> Selected passage
--

GOP offers health plan focusing on cost controls

Proposal relies on market-based approaches

Rep. Joe Wilson, R-S.C., left, holds a copy of the health care bill during a news conference on Capitol Hill in Washington on Wednesday.  (Associated Press / The Spokesman-Review)
Janet Hook Los Angeles Times

WASHINGTON – After months of criticizing Democratic health care proposals from the sidelines, House Republicans this week began presenting their plan, an effort intended to undercut the portrayal of the GOP as the “party of no.”

Unlike the Democrats’ strategy of trying to provide near-universal coverage and force other major changes to the insurance system, the Republican approach is an incremental one with a different goal – controlling health care costs.

GOP lawmakers propose to do so through market-oriented measures that would limit medical malpractice lawsuits, expand the use of tax-sheltered medical savings accounts, let people shop for insurance outside their own states and make it easier for small businesses and hard-to-insure people to get coverage. Those are ideas that reflect conservatives’ suspicion of sweeping new programs, federal spending and additional regulation.

The GOP plan is, by design, a less costly bill with more modest ambitions. Its price tag, which is still to be determined, surely will be far less than the House Democratic bill. According to the nonpartisan Congressional Budget Office, the cost of that plan would exceed $1 trillion over 10 years.

--

Stored records

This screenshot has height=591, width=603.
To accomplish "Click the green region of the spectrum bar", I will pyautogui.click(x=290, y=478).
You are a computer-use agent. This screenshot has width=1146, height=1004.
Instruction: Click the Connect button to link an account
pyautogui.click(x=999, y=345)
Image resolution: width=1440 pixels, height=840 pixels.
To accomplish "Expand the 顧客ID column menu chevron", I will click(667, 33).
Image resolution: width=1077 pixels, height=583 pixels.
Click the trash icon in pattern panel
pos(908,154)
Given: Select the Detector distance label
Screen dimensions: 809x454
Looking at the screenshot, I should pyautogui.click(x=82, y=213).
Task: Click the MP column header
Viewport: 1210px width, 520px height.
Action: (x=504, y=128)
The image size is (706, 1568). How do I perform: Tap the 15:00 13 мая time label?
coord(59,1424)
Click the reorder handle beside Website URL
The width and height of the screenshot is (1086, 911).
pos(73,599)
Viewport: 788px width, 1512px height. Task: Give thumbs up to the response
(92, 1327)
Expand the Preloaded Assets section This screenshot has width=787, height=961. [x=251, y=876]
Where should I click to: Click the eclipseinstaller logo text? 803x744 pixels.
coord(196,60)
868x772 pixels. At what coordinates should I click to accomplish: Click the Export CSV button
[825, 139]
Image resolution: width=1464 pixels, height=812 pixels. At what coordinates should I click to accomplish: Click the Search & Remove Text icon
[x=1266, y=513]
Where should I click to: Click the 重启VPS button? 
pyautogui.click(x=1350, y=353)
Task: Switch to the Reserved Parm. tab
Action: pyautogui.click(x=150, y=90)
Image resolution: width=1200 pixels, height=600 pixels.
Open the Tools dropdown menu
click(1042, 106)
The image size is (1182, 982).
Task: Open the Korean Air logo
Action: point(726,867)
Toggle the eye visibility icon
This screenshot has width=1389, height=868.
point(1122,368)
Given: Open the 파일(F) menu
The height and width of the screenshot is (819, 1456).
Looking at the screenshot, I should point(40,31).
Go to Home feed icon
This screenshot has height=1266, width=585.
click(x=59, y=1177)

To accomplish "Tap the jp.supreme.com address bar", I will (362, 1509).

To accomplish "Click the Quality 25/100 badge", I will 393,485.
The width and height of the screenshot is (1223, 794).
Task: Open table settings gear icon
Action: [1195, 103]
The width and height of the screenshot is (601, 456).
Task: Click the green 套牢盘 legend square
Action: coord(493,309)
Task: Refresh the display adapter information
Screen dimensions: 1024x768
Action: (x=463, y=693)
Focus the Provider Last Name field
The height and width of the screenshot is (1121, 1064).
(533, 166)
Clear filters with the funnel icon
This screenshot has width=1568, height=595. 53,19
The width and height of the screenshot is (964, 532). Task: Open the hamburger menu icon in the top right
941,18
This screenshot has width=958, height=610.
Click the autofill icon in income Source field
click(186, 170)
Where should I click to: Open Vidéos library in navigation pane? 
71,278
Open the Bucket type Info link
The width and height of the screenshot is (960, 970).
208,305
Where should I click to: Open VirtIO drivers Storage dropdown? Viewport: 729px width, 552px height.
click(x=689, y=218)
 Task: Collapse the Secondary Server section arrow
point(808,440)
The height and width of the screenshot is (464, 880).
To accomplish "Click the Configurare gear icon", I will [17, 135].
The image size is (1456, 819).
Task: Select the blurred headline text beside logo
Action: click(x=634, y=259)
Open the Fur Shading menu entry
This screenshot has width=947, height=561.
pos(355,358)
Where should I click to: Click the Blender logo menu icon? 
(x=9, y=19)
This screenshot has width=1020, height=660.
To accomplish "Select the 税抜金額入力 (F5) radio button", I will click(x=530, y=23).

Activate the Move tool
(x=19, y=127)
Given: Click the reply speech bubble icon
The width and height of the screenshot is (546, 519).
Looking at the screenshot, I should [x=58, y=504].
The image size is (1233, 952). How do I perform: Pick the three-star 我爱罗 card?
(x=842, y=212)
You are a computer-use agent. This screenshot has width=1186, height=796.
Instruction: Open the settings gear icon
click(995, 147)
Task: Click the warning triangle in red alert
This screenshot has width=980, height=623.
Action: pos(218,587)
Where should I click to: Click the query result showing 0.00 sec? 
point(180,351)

--

> Complete the following
**A.** According to the article on the Republican health care plan, what did House Republicans intend to achieve by presenting their own plan this week? Answer in one to three sentences.
**B.** Resume the article on the Republican health care plan, starting after its last sentence.

> Task results
**A.** House Republicans began presenting their plan to undercut the portrayal of the GOP as the "party of no." Until then, they had spent months criticizing Democratic health care proposals from the sidelines.

**B.**
The Republican bill lacks many major elements of the Democratic proposal: There is no expansion of Medicaid, no requirement that individuals buy insurance, no penalties for employers that do not offer coverage, and no subsidies to help the needy pay premiums.

In addition, the GOP proposal does not include one of the most popular elements of the Democrats plan – a ban on denying coverage to individuals with pre-existing medical conditions.

But the GOP plan has adopted some of the more modest Democratic provisions. It too would make it easier for young adults to remain on their parents’ health policies. It would also end the controversial insurance practices of imposing annual or lifetime limits on benefits and of canceling coverage after a policyholder becomes sick.

But rather than give more power to the federal government to address the nation’s health care problems, the Republican plan looks to states, market forces and individuals.

Their bill would provide aid to the states to form “high risk” insurance pools that would cover people – including those with pre-existing conditions – who cannot get coverage through their jobs or in the individual market.